Science Network WA
Source - http://phys.org/news/2013-10-human-glacial-maximum.html
Well-watered places without caves, such as Lake Gregory in the south-east Kimberley may have been refuges against the last Glacial Maximum. Credit: yaruman5
A series of reviews of Australian archaeological studies is helping to formulate a theory of how and when people occupied various parts of the continent, including WA's Kimberley region.
"We've basically pulled in radiocarbon data from every site in Australia I can get my hands on, so we've got about five and a half thousand dates," Archaeologist Alan Williams from Australian National University says.

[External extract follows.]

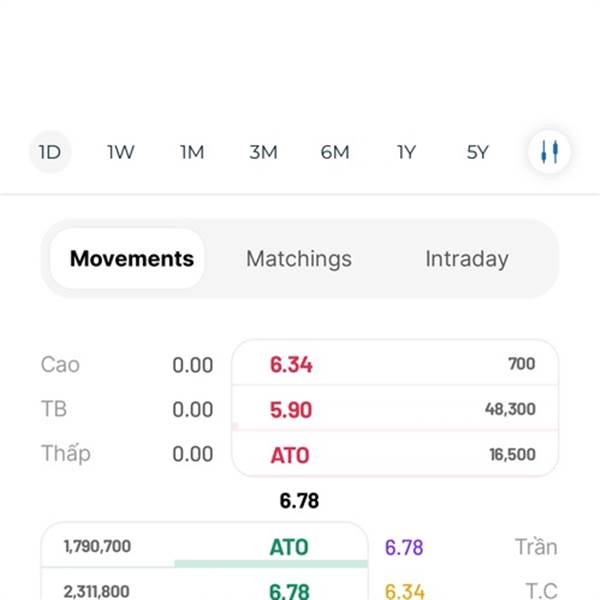Switch chart to 6M range
This screenshot has width=600, height=600.
[x=335, y=152]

"We are using those as a proxy for human activity.
"Every time we find a date it's usually in the cooking pit or a burial or a midden or something that's got humans there doing something at that point."
In a paper just published, he says certain well-watered locations acted as refugia during the last Glacial Maximum, when cold arid conditions caused people to vacate large parts of Australia about 21,000 years ago.
"We found a similar sort of response through the Antarctic cold reversal which is a period in time between 14,500 and 12,500 years ago," he says.
He admits that the list of refugia is not exhaustive, as many parts of the country are poorly studied.
As radio carbon dating has been 20th Century archaeologists' preferred dating method, documented refugia tend to contain landforms that preserve carboniferous relics, such as the limestone caves in the central Kimberley and the South West.
'Crypto-refugia' may include well-watered places without caves, such as Lake Gregory in the south-east Kimberley.
The inland lake is a drainage sump for large stretches of land, and ancient occupation has been proven by the presence of a stone core dated by optically stimulated luminescence to at least 45,000 ago.
Ready water supplies make it a likely refuge, but periodic flooding and the presence of spinifex termites is likely to have destroyed any traces of Antarctic cold reversal carbon.
"We didn't really demonstrate it in this paper because the data isn't available," he says.
"But I think there's enough evidence archaeologically that the Pilbara is also an area that people fell back into and survived during that period."
This is not the first theory of glacial refugia.
Mr Williams differs from previous theorists in that, having established human presence in a bio-region during glacial periods, he regards the entire bio-region as a refuge.
He also views theories of desert 'barriers' to occupation with scepticism.
"In many cases these apparent barriers more likely reflect an absence of archaeological fieldwork rather than a true barrier to human mobility," he says.